I should also praise you for how you developed the physical pictures of Gabe and Ridley without writing a huge report describing all their attributes. A few facts like the color of Gabe's eyes or Gabe is a tennis player, and Ridley focusing on Gabe backside and the way it moves tells a lot of information very efficiently.  Well done.  

 

Thank you! I do give hints and descriptions in small doses. I hardly ever give out physical characteristics in the character's own voice. I do it in comparisons and interactions. I feel a write-up or a mock-up style physical description just feels like placing a stencil on a canvass and tracing. You get the project done, but it doesn't add to anything, but a quick gratification. To do it all in one go and so literal and thorough just, it feels like a sigh and not a conversation. lol. I don't like it, so I don't do it, I want people to get a sense of what they want in a character physically with little guides as to what I want them to look like. To set it in stone like a baseball card stat-sheet, it just doesn't work that well. So I am glad you like the little details. :)

*Data shown:*
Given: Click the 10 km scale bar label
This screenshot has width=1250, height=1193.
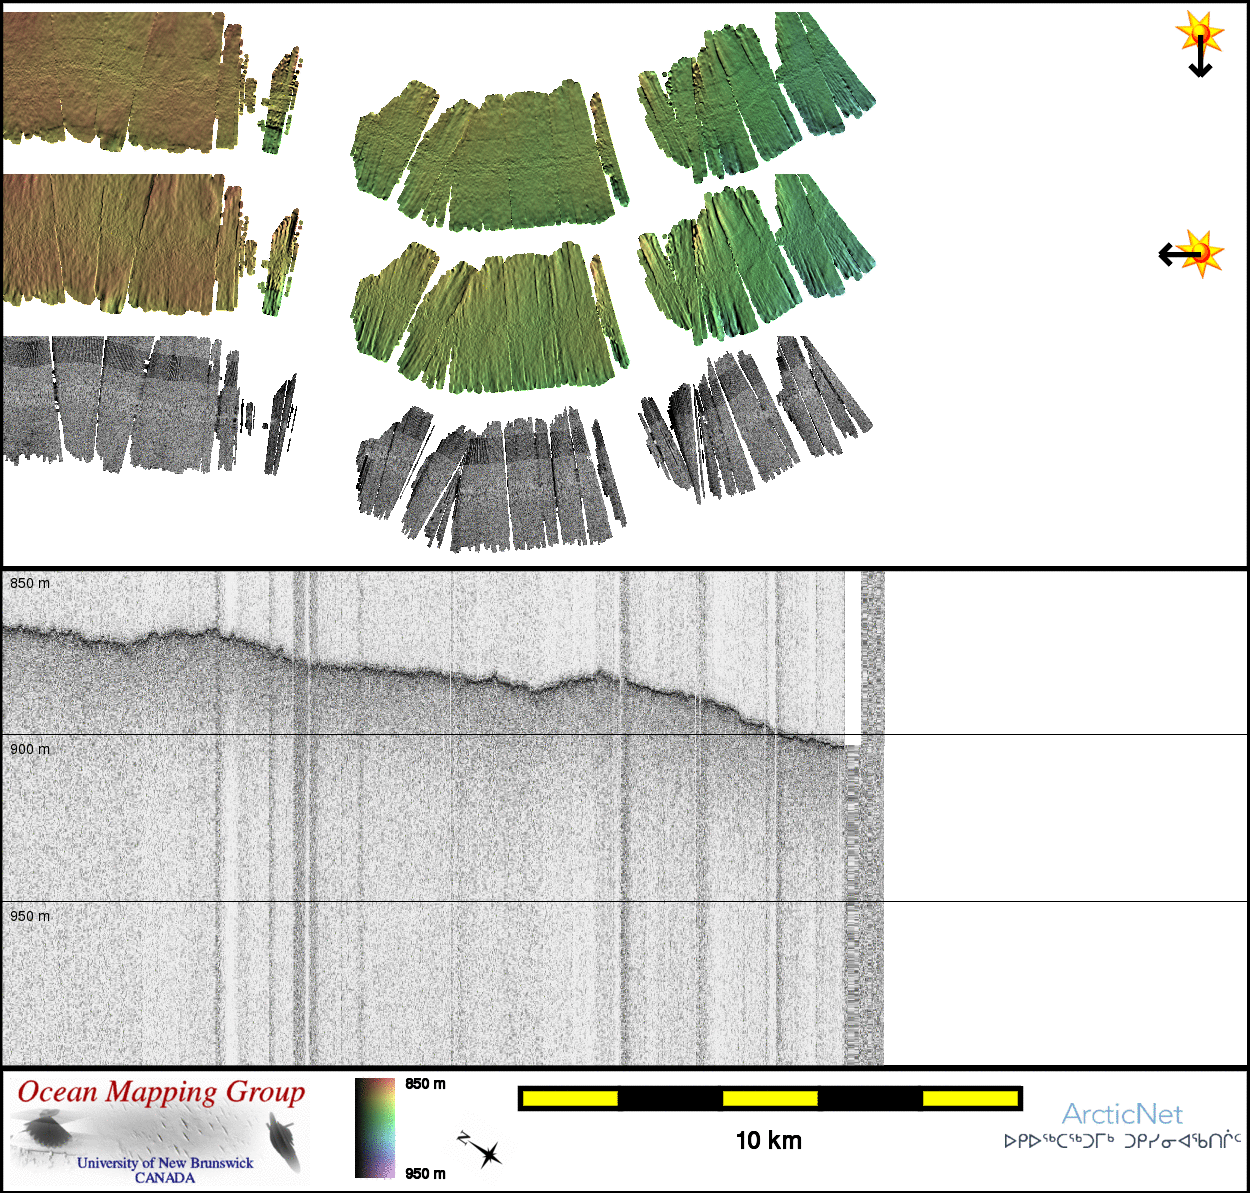Looking at the screenshot, I should point(768,1141).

*What to work on:*
Extend the exchange about conveying characters' physical traits with a few more sentences that follow its final line.

*Response for this exercise:*
Gabe's question about Matt was 100% curiosity, because everyone who would know them - would probably want that question answered for themselves. A friendship like that being broken doesn't break quietly. 

I know that some people can see mannerisms or maybe pick up on inflections or like-mindedness and see a fellow, whatever, in another person. So Gabe may have picked up on Ridley's attitude or maybe even reactions or receptiveness to him as common ground. I don't know, I don't know that if Ridley was more determined to keep his secrets and be stubborn if Gabe would have broke out a strip-tease or something though. Lol.. although fun thought. ;) Gabe was going to at least try to get 'the' story.